How and when did Greek myths come into being?

Most Greek myths had their origins in the Greek world of the second millennium BC, that is between 2000 and 1000 BC, and to understand those origins it is necessary to go back at least another thousand years to look at that world and at the people who lived in it.


Look at the map and find the following four regions.

  1. On the right, the coast of Asia Minor with the city of Troy.

  2. In the centre, mainland Greece with the city of Mycenae in the southern peninsula of the Peloponnese.

  3. Between Greece and Asia Minor, the group of islands called the Cyclades, including Thera to the South.

  4. Further to the south the large island of Crete with the city of Knossos.

Around 3000 BC the peoples living in these four regions were probably of similar ethnic origins and probably spoke a similar language. It is likely that they migrated from the east, from somewhere in the vicinity of Tigris and Euphrates river valleys, where agriculture had largely replaced hunting as a way of life several thousand years earlier.


They had brought with them the lifestyle of cultivating crops, primarily grains, and domesticating animals such as sheep and goats. Their religion appears to reflect their way of life.
Since their livelihood might be threatened by natural events such as drought or storms, to prevent disasters they tried to placate destructive spirits, whom they generally thought of as male.
Their prime worship, by contrast, was devoted to female spirits, whom they believed were responsible for the fertility of crops, animals and women.
Although there are no written records from this time, archaeologists have unearthed permanent agricultural settlements with the remains of houses, pottery and burials, and also small female figures with rudimentary heads and limbs but well-developed breasts and buttocks, the bellies usually swollen as if in advanced pregnancy. These were fertility figures, stressing the desired results of sexual intercourse rather than the act itself, in an effort to influence and cause bountiful reproduction in animals and vegetation as well as in humans.

**MATERIAL**
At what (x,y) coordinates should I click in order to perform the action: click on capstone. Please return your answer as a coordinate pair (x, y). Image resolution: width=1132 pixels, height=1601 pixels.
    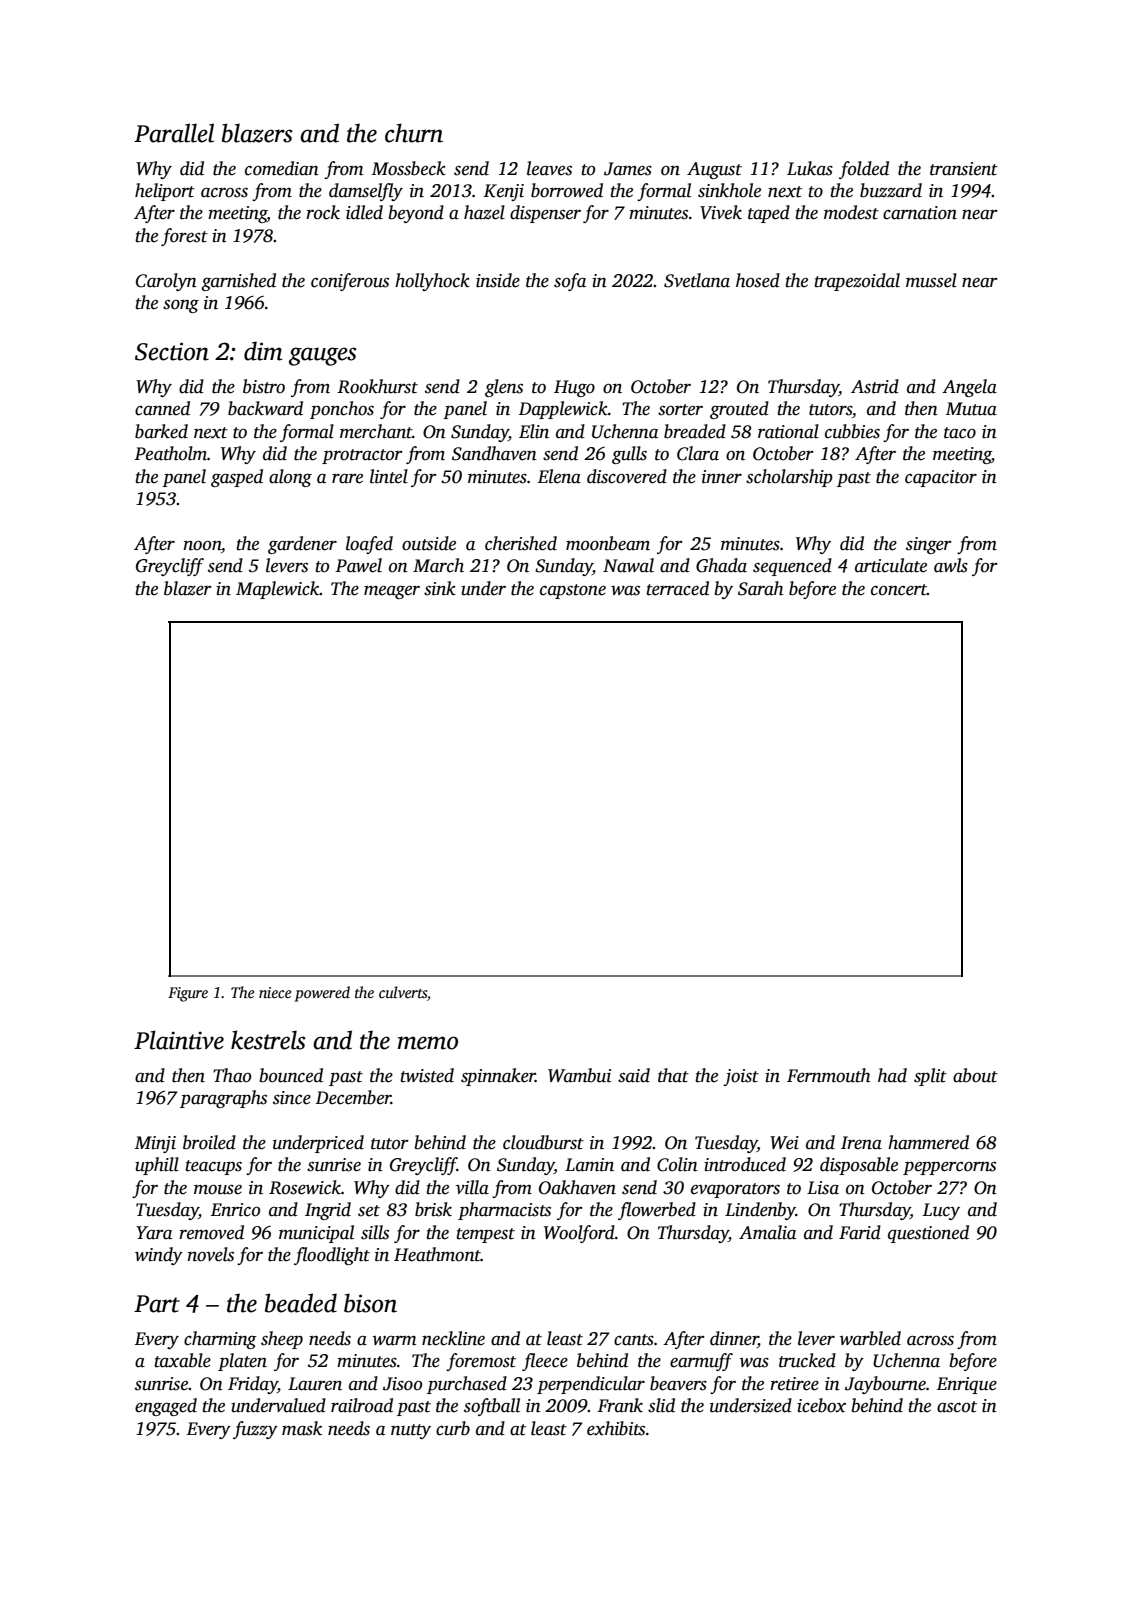
    Looking at the image, I should click on (573, 591).
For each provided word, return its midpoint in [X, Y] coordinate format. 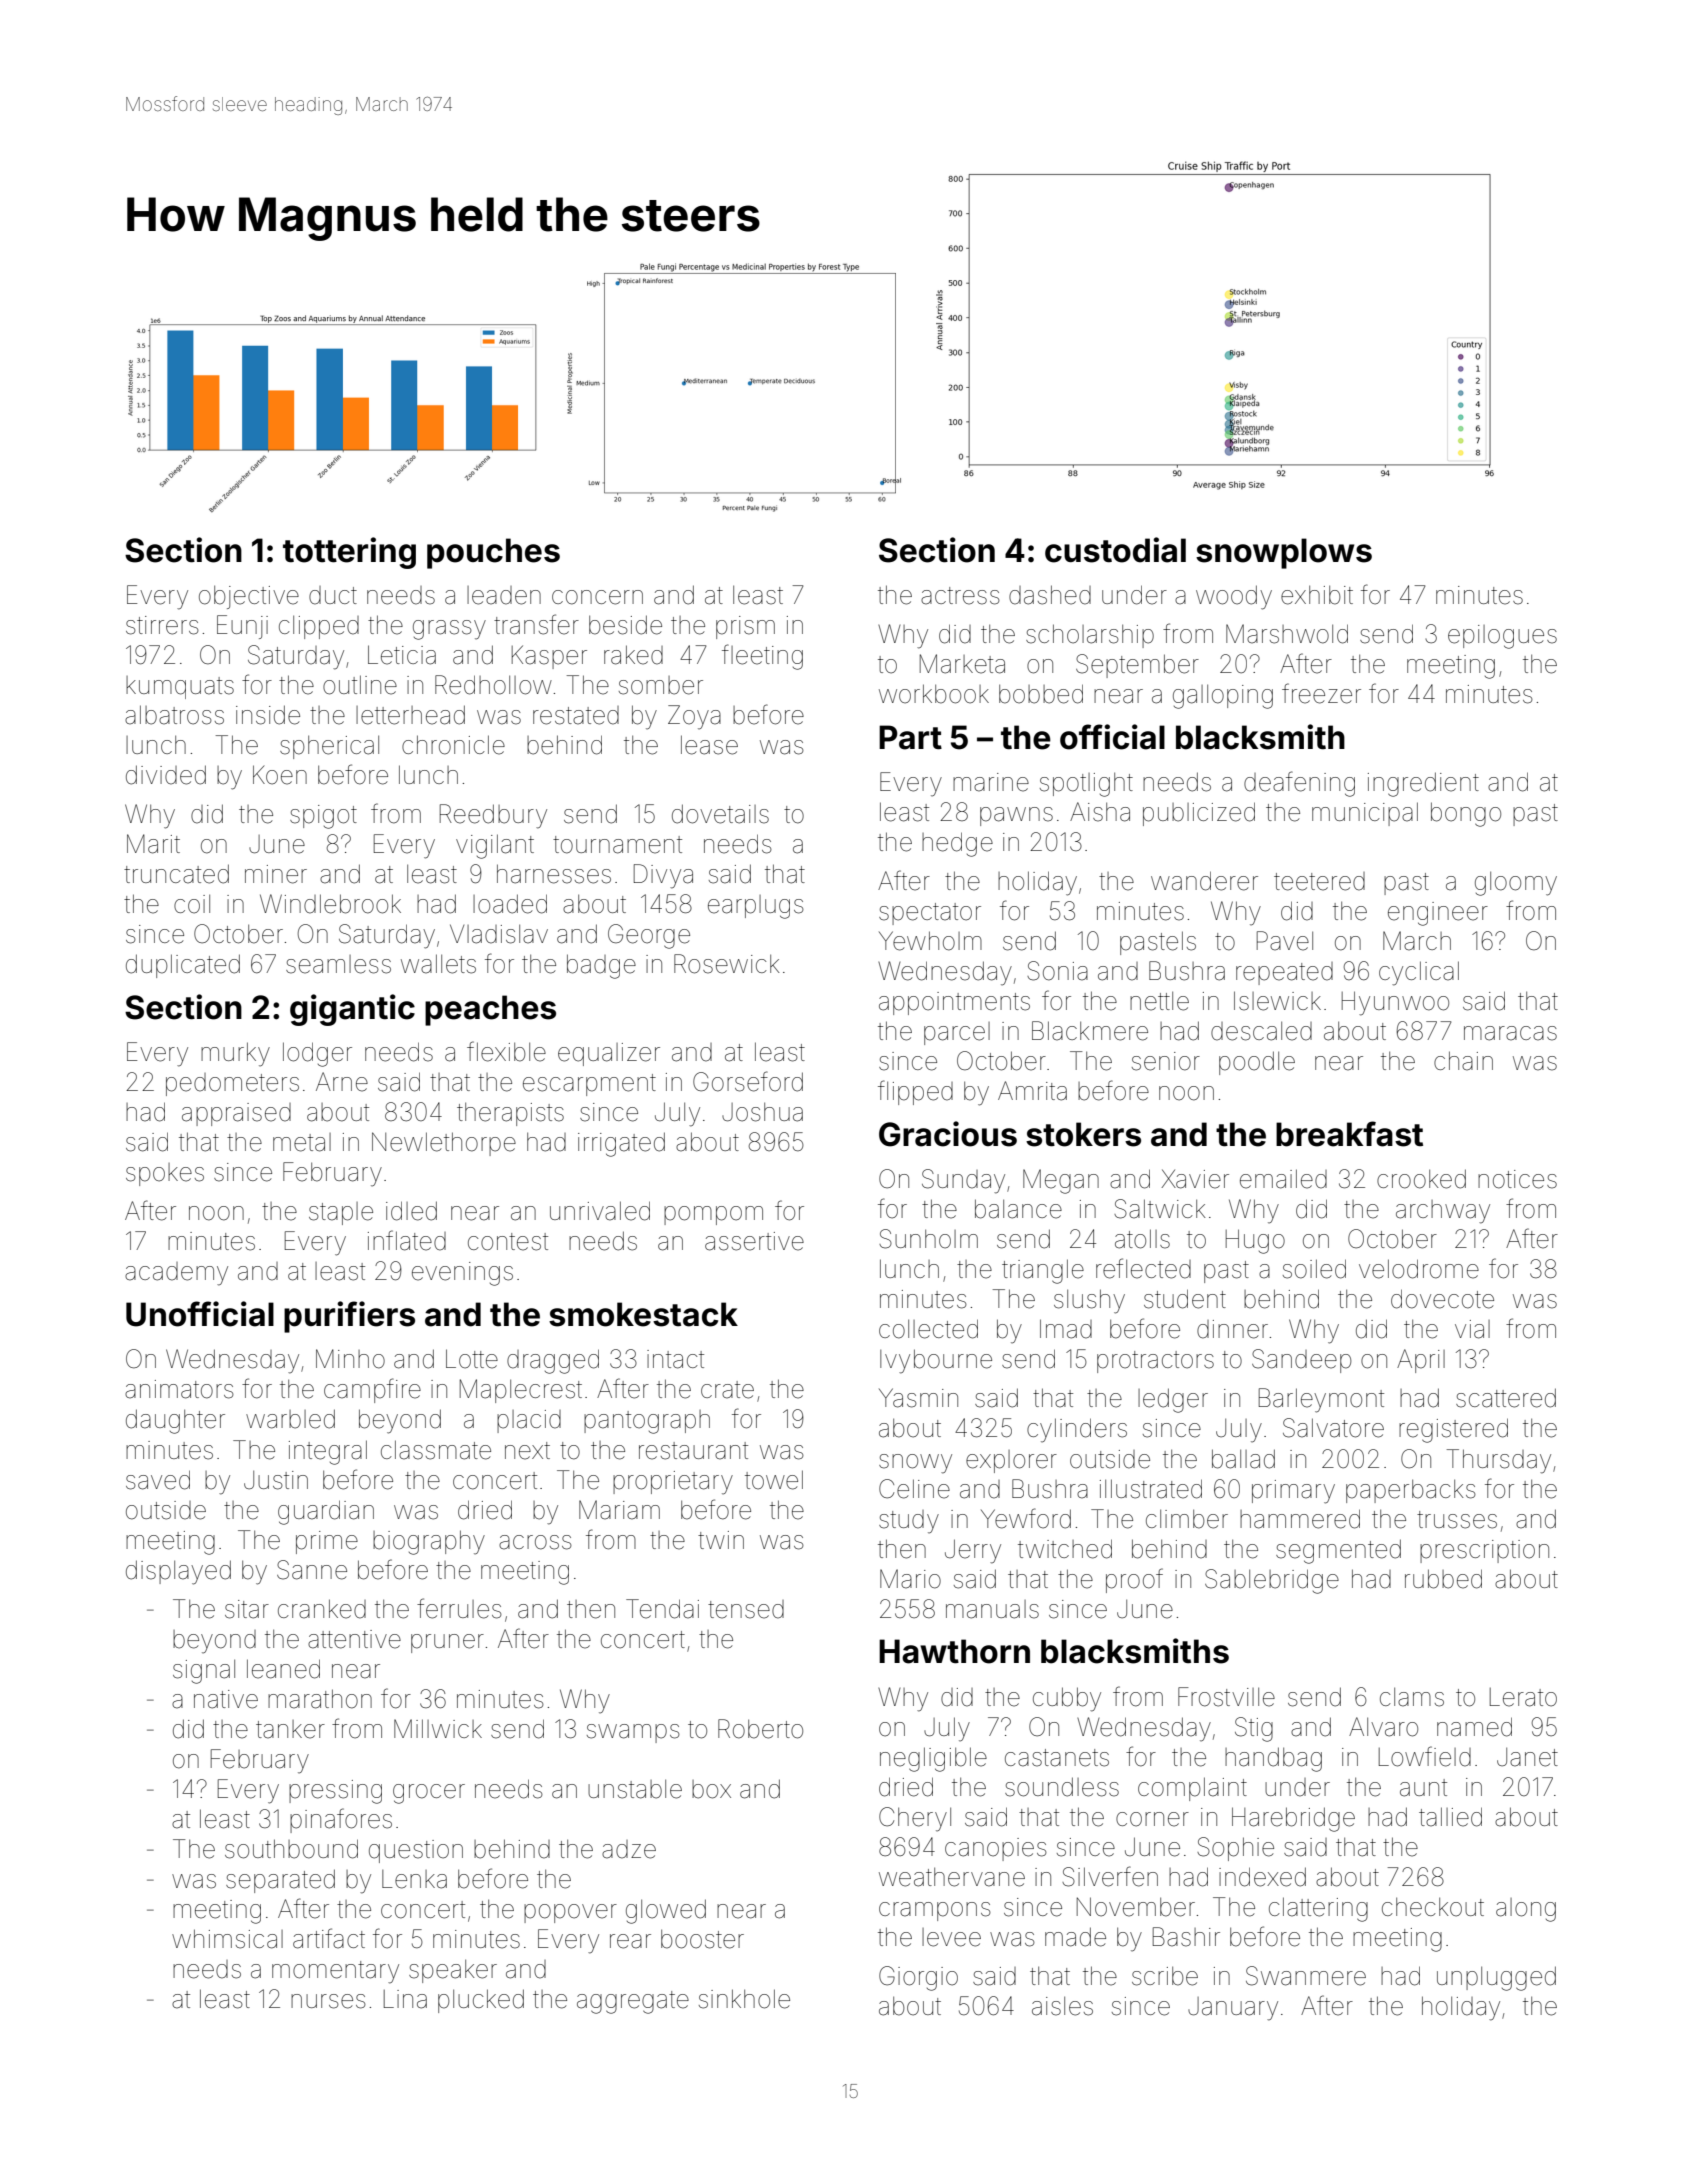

**SHORT TASK**
Write the next part of the passage on how Greek myths came into being, starting right after its final sentence. You won't need the material.

**ANSWER TO THIS TASK**
Modern taste often considers these figures grotesque, because the lives of most people these days are remote from concerns about fertility.
Today the ‘ideal’ woman is a beautiful, seductive and currently an impossibly thin ‘sex object’, apparently quite unconnected with child-bearing.
Greek mythology and religion 3000BC when metal replaces stone.
Before 3000BC the inhabitants of the Mediterranean world used tools and weapons of wood or stone, and the era is called Neolithic, meaning the new or last Stone Age.

Around 3000 BC the techniques of working metals, especially bronze, began spreading throughout all these regions, and civilization began to flourish.


The name Bronze Age covers the period from 3000 to 1100BC. It is probable that in the early Bronze Age the worship of generalized female spirits came to focus on a single fertility goddess, equated with the earth and thought of as a mother figure.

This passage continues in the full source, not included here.